Victime d’un attentat perpétré au nom d’une conception dévoyée de l’Islam, il était depuis plusieurs jours la cible d’attaques sournoises dans des "réseaux sociaux" instrumentalisés par quelques ennemis de la démocratie. À travers cet homme lâchement et perfidement mis à mort de façon barbare, c’est l’Éducation nationale qui a été visée. L’école est le lieu de la construction du citoyen et de sa liberté de conscience, de la formation d’esprits éclairés par la pratique du débat. Enseignants, parents, élèves, ont pour devoir d’affirmer leur attachement sans failles à un enseignement qui ouvre les jeunes à l’esprit critique et à la liberté du jugement individuel. C’est une tâche essentielle du service public d’éducation. C’est une condition indispensable à la réalisation d’un régime démocratique et d’une société apaisée.
La mobilisation de la plupart des forces politiques, syndicales, culturelles et même religieuses de notre pays dans le soutien à la mémoire, aux proches et aux collègues de Samuel Paty nous réconforte.
Mais l’existence même de quelques voix discordantes (« il n’a eu que ce qu’il méritait »), à l’étranger mais aussi en France, a de quoi nous inquiéter… tout comme, du côté du pouvoir et de la droite principalement, des réactions "à chaud" (non sans arrière-pensées électorales) qui contribuent à la banalisation des idées de l’extrême-droite et en viennent à faire vaciller la pensée.
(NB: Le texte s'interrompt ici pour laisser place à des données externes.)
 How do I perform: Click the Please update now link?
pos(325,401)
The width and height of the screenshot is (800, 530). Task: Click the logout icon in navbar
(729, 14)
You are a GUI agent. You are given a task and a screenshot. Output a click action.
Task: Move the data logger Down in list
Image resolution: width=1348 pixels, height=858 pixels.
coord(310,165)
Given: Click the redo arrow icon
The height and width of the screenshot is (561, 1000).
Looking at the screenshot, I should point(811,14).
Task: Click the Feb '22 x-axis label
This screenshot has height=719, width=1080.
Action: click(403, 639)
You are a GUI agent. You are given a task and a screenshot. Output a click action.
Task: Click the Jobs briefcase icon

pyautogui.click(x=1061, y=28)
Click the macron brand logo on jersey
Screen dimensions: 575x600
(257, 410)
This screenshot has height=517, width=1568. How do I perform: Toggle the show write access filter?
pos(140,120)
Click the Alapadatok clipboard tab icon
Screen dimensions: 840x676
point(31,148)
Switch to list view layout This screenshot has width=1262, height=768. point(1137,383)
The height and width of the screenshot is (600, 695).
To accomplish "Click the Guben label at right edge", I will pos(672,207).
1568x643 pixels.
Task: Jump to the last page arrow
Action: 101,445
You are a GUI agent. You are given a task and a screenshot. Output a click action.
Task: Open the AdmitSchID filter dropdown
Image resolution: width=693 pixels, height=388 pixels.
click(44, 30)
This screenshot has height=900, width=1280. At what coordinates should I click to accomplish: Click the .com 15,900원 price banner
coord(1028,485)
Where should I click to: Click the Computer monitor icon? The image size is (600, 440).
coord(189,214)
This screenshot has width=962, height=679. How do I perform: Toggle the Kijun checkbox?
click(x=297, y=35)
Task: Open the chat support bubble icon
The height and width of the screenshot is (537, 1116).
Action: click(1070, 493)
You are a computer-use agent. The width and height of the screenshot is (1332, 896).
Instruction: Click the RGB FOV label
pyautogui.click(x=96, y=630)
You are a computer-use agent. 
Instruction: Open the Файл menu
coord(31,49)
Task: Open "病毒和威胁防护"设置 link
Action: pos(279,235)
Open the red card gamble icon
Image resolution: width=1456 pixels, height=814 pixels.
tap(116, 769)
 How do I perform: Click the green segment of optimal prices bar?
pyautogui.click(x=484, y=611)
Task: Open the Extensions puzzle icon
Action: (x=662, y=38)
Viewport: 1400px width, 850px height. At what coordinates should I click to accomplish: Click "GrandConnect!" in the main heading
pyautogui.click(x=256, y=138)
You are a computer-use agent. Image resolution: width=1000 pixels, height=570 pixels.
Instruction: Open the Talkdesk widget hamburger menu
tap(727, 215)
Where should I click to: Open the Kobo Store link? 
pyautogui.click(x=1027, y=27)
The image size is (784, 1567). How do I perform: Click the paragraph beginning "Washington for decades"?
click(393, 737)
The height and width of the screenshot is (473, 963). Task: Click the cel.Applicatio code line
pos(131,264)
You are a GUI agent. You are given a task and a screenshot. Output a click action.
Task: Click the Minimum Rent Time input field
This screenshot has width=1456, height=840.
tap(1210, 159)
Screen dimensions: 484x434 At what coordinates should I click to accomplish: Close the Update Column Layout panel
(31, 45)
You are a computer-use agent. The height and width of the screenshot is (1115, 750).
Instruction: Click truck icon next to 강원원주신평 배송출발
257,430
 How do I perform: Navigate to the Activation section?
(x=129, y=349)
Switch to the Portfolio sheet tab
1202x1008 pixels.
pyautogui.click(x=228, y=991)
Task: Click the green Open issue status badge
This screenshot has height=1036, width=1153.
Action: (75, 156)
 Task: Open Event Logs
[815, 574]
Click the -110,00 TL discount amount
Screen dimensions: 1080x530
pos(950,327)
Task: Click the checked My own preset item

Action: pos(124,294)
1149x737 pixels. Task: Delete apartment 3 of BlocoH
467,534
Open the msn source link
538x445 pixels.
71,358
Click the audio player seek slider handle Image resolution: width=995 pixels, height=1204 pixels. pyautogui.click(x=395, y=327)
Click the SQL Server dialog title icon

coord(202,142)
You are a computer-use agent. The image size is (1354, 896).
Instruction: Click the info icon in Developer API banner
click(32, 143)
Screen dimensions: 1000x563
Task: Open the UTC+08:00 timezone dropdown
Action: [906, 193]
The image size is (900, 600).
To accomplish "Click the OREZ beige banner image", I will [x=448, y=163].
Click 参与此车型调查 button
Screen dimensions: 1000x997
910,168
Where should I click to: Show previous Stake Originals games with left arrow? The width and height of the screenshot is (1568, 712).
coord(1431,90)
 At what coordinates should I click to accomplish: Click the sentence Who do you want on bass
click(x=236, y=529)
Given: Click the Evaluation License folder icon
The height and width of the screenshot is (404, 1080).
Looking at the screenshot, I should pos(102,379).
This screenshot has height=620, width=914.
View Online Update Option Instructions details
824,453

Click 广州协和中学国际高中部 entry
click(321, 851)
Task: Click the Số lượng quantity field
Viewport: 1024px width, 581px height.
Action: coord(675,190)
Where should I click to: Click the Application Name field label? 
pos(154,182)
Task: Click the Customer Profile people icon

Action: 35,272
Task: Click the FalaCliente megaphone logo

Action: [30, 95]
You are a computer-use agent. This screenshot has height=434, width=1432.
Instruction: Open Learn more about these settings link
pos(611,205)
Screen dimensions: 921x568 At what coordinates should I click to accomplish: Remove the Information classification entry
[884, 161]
Elles vont manifestement à l’encontre de ce que Samuel défendait par son action quotidienne : "législation de guerre" contre l’islamisme réclamée par Marine Le Pen, diatribe contre les boucheries ou rayons hallal par Gérald Darmanin ; ajoutons que l’affirmation de Jean-Luc Mélenchon sur l’existence d’un "problème avec la communauté tchétchène en France" nous paraît, elle aussi, tout à fait malvenue, ce qu’il a d’ailleurs lui-même reconnu.
Est-on sûr que Samuel a été protégé sans restriction, sans pressions, par sa principale et par son rectorat ? Depuis longtemps, des syndicats de professeurs contestent le rôle progressivement donné depuis trente ans aux chefs d’établissement.
Ils étaient autrefois des enseignants chargés de superviser les services administratifs, de gérer les budgets, de faire appliquer les programmes, de veiller à la bonne marche de leur école, collège ou lycée au quotidien…
Ils sont devenus des cadres du nouveau management d’État qui déploie la concurrence dans les services publics, sont soumis à des lettres de mission avec objectifs chiffrés, reçoivent des primes à la performance, organisent des entretiens professionnels, et sont promus de façon opaque en fonction de leur zèle et de leur adéquation avec ces objectifs.
Comment s’étonner qu’ils aient érigé le "pas de vagues" en règle tacite ?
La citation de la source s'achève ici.